::: DOCUMENT SEGMENT

Given my experience at Christ Hospital, I have a particular soft spot for people with Down syndrome.

I remember meeting Emmanuel Bishop at a pro-life conference 10 years ago when he was five years old. I have enjoyed receiving periodic emails about Emmanuel’s progress from his father, Victor, ever since.

Well, I received one yesterday that blew me away. It had to do with a keynote address Emmanuel, now 15, gave at the Trisomy 21: Down Syndrome in the 21st Century Conference in Houston, Texas, in February.

Here were the stated goals and objective’s of Emmanuel’s speech:

1. Highlight the abilities, talents, skills and gifts in Down syndrome.

2. Counteract the low expectations in Down syndrome.

3. Show that the joy of living does not preclude individuals with Down syndrome.

4. Mitigate the prevalence that everything told or written about Down syndrome comes primarily from someone without Down syndrome.

::::::

## [TASK LIST]
1. Duplicate the part of the passage about Emmanuel Bishop's keynote address that opens with the words containing "3. Show that" and closes with "without Down syndrome.".
2. Write the next part of the passage about Emmanuel Bishop's keynote address, picking up after its final sentence.

::: EXTRACTED MATERIAL

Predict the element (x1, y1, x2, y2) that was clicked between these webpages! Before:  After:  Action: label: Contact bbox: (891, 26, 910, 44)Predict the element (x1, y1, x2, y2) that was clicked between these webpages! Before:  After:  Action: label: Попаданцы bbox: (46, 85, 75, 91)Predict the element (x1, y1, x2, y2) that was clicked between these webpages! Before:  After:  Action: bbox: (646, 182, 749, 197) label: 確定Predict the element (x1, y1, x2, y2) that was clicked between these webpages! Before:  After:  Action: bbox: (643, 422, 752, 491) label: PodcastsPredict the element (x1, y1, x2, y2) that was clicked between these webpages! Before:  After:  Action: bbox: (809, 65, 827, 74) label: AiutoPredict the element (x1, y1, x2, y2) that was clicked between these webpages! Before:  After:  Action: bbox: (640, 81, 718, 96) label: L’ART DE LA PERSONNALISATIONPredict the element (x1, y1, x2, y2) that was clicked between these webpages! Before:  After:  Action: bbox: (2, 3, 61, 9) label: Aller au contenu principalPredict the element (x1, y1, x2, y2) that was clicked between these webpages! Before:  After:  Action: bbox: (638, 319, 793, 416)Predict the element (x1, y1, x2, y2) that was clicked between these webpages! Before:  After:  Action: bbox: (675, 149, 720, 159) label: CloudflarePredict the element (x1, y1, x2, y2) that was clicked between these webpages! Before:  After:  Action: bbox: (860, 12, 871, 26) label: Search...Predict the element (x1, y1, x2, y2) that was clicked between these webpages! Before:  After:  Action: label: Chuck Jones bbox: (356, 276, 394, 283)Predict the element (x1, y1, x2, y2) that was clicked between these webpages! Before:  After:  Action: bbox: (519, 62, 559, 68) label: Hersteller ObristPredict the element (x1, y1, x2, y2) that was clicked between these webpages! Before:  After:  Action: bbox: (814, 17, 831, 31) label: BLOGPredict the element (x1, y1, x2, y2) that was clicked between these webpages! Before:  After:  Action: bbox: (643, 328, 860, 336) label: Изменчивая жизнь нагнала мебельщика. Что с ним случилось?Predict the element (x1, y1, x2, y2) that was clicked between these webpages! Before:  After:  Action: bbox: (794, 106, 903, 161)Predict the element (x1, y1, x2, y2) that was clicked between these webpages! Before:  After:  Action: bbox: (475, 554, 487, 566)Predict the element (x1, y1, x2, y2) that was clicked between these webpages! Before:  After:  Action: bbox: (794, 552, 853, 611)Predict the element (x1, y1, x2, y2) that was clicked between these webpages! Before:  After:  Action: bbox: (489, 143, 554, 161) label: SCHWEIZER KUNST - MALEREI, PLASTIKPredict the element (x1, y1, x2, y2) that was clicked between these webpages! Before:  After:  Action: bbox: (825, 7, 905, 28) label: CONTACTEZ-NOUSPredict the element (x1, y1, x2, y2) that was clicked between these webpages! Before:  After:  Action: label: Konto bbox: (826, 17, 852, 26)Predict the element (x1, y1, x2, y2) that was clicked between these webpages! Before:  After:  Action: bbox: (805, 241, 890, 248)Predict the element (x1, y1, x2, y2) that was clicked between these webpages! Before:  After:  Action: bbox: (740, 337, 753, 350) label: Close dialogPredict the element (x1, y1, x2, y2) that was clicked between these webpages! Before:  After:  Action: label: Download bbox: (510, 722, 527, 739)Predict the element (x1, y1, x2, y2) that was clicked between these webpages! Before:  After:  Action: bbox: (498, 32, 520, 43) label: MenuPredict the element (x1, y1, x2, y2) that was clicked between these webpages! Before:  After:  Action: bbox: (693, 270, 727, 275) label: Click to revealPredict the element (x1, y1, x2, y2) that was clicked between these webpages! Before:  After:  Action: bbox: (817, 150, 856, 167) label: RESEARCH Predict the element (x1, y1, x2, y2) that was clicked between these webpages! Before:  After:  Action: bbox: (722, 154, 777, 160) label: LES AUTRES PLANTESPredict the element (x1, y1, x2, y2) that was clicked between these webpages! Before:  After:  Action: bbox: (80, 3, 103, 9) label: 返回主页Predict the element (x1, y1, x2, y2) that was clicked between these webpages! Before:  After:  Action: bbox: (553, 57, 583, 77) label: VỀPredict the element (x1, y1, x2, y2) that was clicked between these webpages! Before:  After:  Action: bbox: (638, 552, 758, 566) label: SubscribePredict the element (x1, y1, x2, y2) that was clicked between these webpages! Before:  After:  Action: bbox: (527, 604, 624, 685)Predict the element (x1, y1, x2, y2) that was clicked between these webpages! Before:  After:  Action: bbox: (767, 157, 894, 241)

::::::

## [SET OF ANSWERS]
1.
3. Show that the joy of living does not preclude individuals with Down syndrome.

4. Mitigate the prevalence that everything told or written about Down syndrome comes primarily from someone without Down syndrome.

2.
Toward that end, here is Emmanuel’s incredible bio. He is obviously more on the ball than me:

Emmanuel’s first presentation was at age 3 sight-reading flashcards in French at Lewis & Clark Community College in Godfrey, IL (March, 1999). At 6, he read a welcoming statement in three languages at the 2003 St. Louis NDSS Annual Conference Plenary Session in front of 600 people. At 12 he played a violin recital at the 10th World Down Syndrome Congress (August, 2009) in Ireland in front of 900 people and gave his PowerPoint presentation at a breakout session. This year he played the violin with the Antalya State Symphony Orchestra in Turkey for World Down Syndrome Day.

He has spoken at Down syndrome conferences (Eastern Pennsylvania Down Syndrome Center, Lincoln Land Down Syndrome Society, Down Syndrome Association of Greater Richmond, Trisomy 21: Down Syndrome in the 21st Century) and retreats (Frankie’s Fund Mother’s Weekend Conference [September, 2007]).

Emmanuel is homeschooled, is being raised bilingual English/Spanish and tutored in French and Latin. He sight-read at age 2; has studied Suzuki violin since age 6; learned to ride a bicycle at 8; was a State Special Olympics medalist in golf and aquatics: 200 and 400 freestyle at 10; and set six Junior Down Syndrome Swimming World records and became an altar server at 13 and confirmed at 14.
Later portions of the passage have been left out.